→ ABOUT THIS TASK
Retype all of the records precisely.

══════════════════════════════

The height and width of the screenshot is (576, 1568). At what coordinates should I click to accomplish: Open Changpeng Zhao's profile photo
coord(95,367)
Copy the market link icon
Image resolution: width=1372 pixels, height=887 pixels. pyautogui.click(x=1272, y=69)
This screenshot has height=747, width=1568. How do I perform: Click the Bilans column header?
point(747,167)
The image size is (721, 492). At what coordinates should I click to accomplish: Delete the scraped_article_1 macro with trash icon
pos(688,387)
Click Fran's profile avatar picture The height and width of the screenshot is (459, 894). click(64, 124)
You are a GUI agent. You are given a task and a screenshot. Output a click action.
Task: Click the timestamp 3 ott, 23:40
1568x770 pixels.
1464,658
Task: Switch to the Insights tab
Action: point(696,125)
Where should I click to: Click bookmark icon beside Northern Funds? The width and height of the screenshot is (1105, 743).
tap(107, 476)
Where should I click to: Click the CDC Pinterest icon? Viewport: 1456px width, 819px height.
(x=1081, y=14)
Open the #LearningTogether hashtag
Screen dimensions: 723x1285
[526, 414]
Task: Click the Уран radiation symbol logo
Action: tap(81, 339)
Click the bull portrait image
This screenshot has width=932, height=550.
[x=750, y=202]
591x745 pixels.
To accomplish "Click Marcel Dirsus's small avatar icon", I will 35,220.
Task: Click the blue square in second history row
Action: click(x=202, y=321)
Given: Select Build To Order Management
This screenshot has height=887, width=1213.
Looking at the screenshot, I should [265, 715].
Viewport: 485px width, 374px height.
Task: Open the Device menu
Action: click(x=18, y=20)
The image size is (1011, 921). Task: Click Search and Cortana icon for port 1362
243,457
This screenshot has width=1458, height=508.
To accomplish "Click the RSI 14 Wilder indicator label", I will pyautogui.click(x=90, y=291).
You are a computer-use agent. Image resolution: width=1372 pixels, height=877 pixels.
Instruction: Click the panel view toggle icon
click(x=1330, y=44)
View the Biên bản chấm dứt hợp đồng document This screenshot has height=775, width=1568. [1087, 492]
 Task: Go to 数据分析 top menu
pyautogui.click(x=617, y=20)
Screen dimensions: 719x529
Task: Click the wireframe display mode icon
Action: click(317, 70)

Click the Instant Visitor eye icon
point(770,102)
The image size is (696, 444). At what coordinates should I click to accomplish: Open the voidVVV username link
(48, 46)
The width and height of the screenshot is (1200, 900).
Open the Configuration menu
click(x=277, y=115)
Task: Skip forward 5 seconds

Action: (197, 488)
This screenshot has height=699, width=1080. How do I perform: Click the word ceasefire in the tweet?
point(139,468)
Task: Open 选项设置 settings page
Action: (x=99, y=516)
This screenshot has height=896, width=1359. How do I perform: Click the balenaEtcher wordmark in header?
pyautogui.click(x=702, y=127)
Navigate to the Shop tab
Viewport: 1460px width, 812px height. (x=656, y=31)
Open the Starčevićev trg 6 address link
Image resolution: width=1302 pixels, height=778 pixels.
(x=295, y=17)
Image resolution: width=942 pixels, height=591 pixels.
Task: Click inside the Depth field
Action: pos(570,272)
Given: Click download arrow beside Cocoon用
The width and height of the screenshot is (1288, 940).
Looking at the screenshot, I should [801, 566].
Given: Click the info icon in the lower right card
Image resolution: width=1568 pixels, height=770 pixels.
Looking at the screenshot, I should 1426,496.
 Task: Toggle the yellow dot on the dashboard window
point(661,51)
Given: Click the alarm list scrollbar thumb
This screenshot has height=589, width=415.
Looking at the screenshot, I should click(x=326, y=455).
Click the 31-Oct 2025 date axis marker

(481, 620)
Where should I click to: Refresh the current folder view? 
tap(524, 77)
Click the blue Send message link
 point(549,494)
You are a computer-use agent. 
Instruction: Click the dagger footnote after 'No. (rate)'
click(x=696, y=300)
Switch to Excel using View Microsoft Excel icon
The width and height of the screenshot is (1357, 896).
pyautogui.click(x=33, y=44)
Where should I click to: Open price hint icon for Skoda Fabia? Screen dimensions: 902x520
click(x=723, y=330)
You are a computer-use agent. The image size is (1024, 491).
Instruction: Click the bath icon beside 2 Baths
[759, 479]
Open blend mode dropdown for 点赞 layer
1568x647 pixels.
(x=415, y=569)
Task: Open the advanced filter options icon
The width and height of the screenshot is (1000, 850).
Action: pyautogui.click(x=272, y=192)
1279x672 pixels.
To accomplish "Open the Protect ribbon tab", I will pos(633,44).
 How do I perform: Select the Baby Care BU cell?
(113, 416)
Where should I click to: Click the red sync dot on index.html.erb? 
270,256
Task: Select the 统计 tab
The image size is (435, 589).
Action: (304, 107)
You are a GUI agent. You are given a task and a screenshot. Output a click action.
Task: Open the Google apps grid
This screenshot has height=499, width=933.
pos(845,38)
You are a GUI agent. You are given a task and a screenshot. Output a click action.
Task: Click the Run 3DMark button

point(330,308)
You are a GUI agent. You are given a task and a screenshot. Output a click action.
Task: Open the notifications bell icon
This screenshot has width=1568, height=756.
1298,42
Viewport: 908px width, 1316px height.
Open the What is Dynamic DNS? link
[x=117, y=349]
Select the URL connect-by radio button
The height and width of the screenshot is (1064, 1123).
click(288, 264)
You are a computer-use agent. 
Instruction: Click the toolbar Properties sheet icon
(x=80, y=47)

══════════════════════════════

→ SOLUTION
The height and width of the screenshot is (576, 1568). At what coordinates should I click to accomplish: Open Changpeng Zhao's profile photo
coord(95,367)
Copy the market link icon
Image resolution: width=1372 pixels, height=887 pixels. pyautogui.click(x=1272, y=69)
This screenshot has height=747, width=1568. How do I perform: Click the Bilans column header?
point(747,167)
The image size is (721, 492). At what coordinates should I click to accomplish: Delete the scraped_article_1 macro with trash icon
pos(688,387)
Click Fran's profile avatar picture The height and width of the screenshot is (459, 894). click(64, 124)
You are a GUI agent. You are given a task and a screenshot. Output a click action.
Task: Click the timestamp 3 ott, 23:40
1568x770 pixels.
1464,658
Task: Switch to the Insights tab
Action: point(696,125)
Where should I click to: Click bookmark icon beside Northern Funds? The width and height of the screenshot is (1105, 743).
tap(107, 476)
Where should I click to: Click the CDC Pinterest icon? Viewport: 1456px width, 819px height.
(x=1081, y=14)
Open the #LearningTogether hashtag
Screen dimensions: 723x1285
[526, 414]
Task: Click the Уран radiation symbol logo
Action: tap(81, 339)
Click the bull portrait image
This screenshot has width=932, height=550.
[x=750, y=202]
591x745 pixels.
To accomplish "Click Marcel Dirsus's small avatar icon", I will 35,220.
Task: Click the blue square in second history row
Action: click(x=202, y=321)
Given: Select Build To Order Management
This screenshot has height=887, width=1213.
Looking at the screenshot, I should [265, 715].
Viewport: 485px width, 374px height.
Task: Open the Device menu
Action: click(x=18, y=20)
The image size is (1011, 921). Task: Click Search and Cortana icon for port 1362
243,457
This screenshot has width=1458, height=508.
To accomplish "Click the RSI 14 Wilder indicator label", I will pyautogui.click(x=90, y=291).
You are a computer-use agent. Image resolution: width=1372 pixels, height=877 pixels.
Instruction: Click the panel view toggle icon
click(x=1330, y=44)
View the Biên bản chấm dứt hợp đồng document This screenshot has height=775, width=1568. [1087, 492]
 Task: Go to 数据分析 top menu
pyautogui.click(x=617, y=20)
Screen dimensions: 719x529
Task: Click the wireframe display mode icon
Action: click(317, 70)

Click the Instant Visitor eye icon
point(770,102)
The image size is (696, 444). At what coordinates should I click to accomplish: Open the voidVVV username link
(48, 46)
The width and height of the screenshot is (1200, 900).
Open the Configuration menu
click(x=277, y=115)
Task: Skip forward 5 seconds

Action: (197, 488)
This screenshot has height=699, width=1080. How do I perform: Click the word ceasefire in the tweet?
point(139,468)
Task: Open 选项设置 settings page
Action: (x=99, y=516)
This screenshot has height=896, width=1359. How do I perform: Click the balenaEtcher wordmark in header?
pyautogui.click(x=702, y=127)
Navigate to the Shop tab
Viewport: 1460px width, 812px height. (x=656, y=31)
Open the Starčevićev trg 6 address link
Image resolution: width=1302 pixels, height=778 pixels.
(x=295, y=17)
Image resolution: width=942 pixels, height=591 pixels.
Task: Click inside the Depth field
Action: pos(570,272)
Given: Click download arrow beside Cocoon用
The width and height of the screenshot is (1288, 940).
Looking at the screenshot, I should [801, 566].
Given: Click the info icon in the lower right card
Image resolution: width=1568 pixels, height=770 pixels.
Looking at the screenshot, I should 1426,496.
 Task: Toggle the yellow dot on the dashboard window
point(661,51)
Given: Click the alarm list scrollbar thumb
This screenshot has height=589, width=415.
Looking at the screenshot, I should click(x=326, y=455).
Click the 31-Oct 2025 date axis marker

(481, 620)
Where should I click to: Refresh the current folder view? 
tap(524, 77)
Click the blue Send message link
 point(549,494)
You are a computer-use agent. 
Instruction: Click the dagger footnote after 'No. (rate)'
click(x=696, y=300)
Switch to Excel using View Microsoft Excel icon
The width and height of the screenshot is (1357, 896).
pyautogui.click(x=33, y=44)
Where should I click to: Open price hint icon for Skoda Fabia? Screen dimensions: 902x520
click(x=723, y=330)
You are a computer-use agent. The image size is (1024, 491).
Instruction: Click the bath icon beside 2 Baths
[759, 479]
Open blend mode dropdown for 点赞 layer
1568x647 pixels.
(x=415, y=569)
Task: Open the advanced filter options icon
The width and height of the screenshot is (1000, 850).
Action: pyautogui.click(x=272, y=192)
1279x672 pixels.
To accomplish "Open the Protect ribbon tab", I will pos(633,44).
 How do I perform: Select the Baby Care BU cell?
(113, 416)
Where should I click to: Click the red sync dot on index.html.erb? 
270,256
Task: Select the 统计 tab
The image size is (435, 589).
Action: (304, 107)
You are a GUI agent. You are given a task and a screenshot. Output a click action.
Task: Open the Google apps grid
This screenshot has height=499, width=933.
pos(845,38)
You are a GUI agent. You are given a task and a screenshot. Output a click action.
Task: Click the Run 3DMark button

point(330,308)
You are a GUI agent. You are given a task and a screenshot. Output a click action.
Task: Open the notifications bell icon
This screenshot has width=1568, height=756.
1298,42
Viewport: 908px width, 1316px height.
Open the What is Dynamic DNS? link
[x=117, y=349]
Select the URL connect-by radio button
The height and width of the screenshot is (1064, 1123).
click(288, 264)
You are a computer-use agent. 
Instruction: Click the toolbar Properties sheet icon
(x=80, y=47)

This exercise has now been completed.